Peripheral blood was stained for polychromatic flow cytometry in Trucount tubes to allow for accurate enumeration of the indicated populations of human leukocytes per μl of whole blood (Fig. 1B). At the time of inoculation (0 weeks), the BLT mice had a mean of 952 human CD45+ cells, 134 CD4+ T cells, 86 CD8+ T cells, and 541 CD19+ B cells per μl of blood. By way of comparison, human peripheral blood control samples (n = 30) had 6,056 CD45+ cells, 808 CD4+ T cells, 527 CD8+ T cells, and 145 CD19+ B cells per μl. In agreement with previous reports on HIV-infected humanized mice (2, 5, 8, 9, 26, 27), we observed a decrease in the number of CD4+ T cells 4 weeks after virus inoculation. The mean number of CD4+ T cells/μl increased from 78 to 117 in the 58 aviremic mice and decreased from 174 to 131 in the 79 mice with detectable viral RNA at 4 weeks. Hence, the aviremic mice had a net gain of 39 CD4+ T cells/μl, whereas HIV-infected mice had a net loss of 43 cells/ml (P < 0.001) (Fig. 1C).

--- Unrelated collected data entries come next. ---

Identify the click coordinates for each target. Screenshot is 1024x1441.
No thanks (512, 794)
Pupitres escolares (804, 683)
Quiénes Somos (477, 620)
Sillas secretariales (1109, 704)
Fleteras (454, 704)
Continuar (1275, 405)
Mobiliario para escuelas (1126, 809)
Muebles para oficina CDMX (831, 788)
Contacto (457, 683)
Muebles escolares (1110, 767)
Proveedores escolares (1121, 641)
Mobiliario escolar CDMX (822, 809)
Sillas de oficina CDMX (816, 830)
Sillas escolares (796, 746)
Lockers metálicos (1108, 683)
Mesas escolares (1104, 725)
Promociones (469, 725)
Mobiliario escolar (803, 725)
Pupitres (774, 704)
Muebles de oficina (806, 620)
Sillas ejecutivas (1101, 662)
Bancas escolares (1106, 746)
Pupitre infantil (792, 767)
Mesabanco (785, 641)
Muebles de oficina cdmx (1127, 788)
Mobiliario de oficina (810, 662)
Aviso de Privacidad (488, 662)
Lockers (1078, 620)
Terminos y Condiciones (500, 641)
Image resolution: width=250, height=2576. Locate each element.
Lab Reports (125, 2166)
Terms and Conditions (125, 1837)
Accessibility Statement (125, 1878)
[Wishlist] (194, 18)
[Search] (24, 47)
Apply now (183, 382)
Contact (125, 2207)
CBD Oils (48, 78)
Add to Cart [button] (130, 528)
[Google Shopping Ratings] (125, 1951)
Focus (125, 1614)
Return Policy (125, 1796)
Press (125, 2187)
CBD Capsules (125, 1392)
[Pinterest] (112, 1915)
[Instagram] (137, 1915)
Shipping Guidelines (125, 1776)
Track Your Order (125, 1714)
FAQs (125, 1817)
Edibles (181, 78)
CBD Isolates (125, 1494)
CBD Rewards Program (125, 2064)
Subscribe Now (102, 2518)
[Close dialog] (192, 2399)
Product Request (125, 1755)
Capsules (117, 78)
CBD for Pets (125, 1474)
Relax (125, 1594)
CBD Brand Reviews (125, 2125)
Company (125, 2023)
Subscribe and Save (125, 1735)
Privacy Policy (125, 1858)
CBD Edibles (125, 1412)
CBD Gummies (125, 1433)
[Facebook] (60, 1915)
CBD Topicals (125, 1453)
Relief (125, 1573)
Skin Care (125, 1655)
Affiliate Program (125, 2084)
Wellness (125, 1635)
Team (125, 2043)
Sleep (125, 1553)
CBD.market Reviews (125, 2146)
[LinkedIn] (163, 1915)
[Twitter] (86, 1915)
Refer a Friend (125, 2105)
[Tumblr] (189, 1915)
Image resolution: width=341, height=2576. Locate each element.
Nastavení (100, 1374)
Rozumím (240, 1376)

There was wide variation in the numbers of both human CD45+ leukocytes and CD4+ T cells in the peripheral blood across cohorts at the time of inoculation (Table 1 and Fig. 1B). We evaluated the number of CD4+ T cells present in peripheral blood at the time of inoculation in conjunction with the HIV load data obtained 4 weeks later (see Fig. 3). In agreement with our previous results (34), there was only a weak or, for most cohorts, no correlation between viral loads 4 weeks after inoculation and the numbers of human CD4+ T cells or CD45+ human leukocytes in peripheral blood at the time of inoculation (Fig. 2).

Fig 3.

Fig 3

Numbers of fetal liver-derived CD34+ cells (top left) and HSPC (Lin-1 CD38 CD45RA CD45+ CD34+ c-kit+ CD90+) (top right) injected into each mouse (−12 weeks) (see Fig. 1A), with the frequency of HIV-viremic mice 4 weeks after inoculation, for the 14 cohorts of BLT mice. The mean number of CD4+ T cells/μl in each cohort at the time of inoculation (0 weeks) correlated with the frequency with which BLT mice became viremic (bottom left). The frequency with which BLT mice that did not receive injected HSPC became infected with HIV following intravaginal inoculation (bottom right) correlated with the frequency with which HSPC-injected BLT mice became infected. Trend lines from linear regression analysis are shown, and the two-tailed Spearman correlation coefficient (r) was calculated, with resulting P values at 95% confidence.

Fig 2.

Fig 2

Overall lack of correlation within cohorts between human CD4+ T-cell reconstitution at the time of inoculation (0 weeks) and the plasma HIV load obtained 4 weeks later. Trend lines from linear regression analysis are shown, and the two-tailed Spearman correlation coefficient (r) was calculated, with resulting P values at 95% confidence.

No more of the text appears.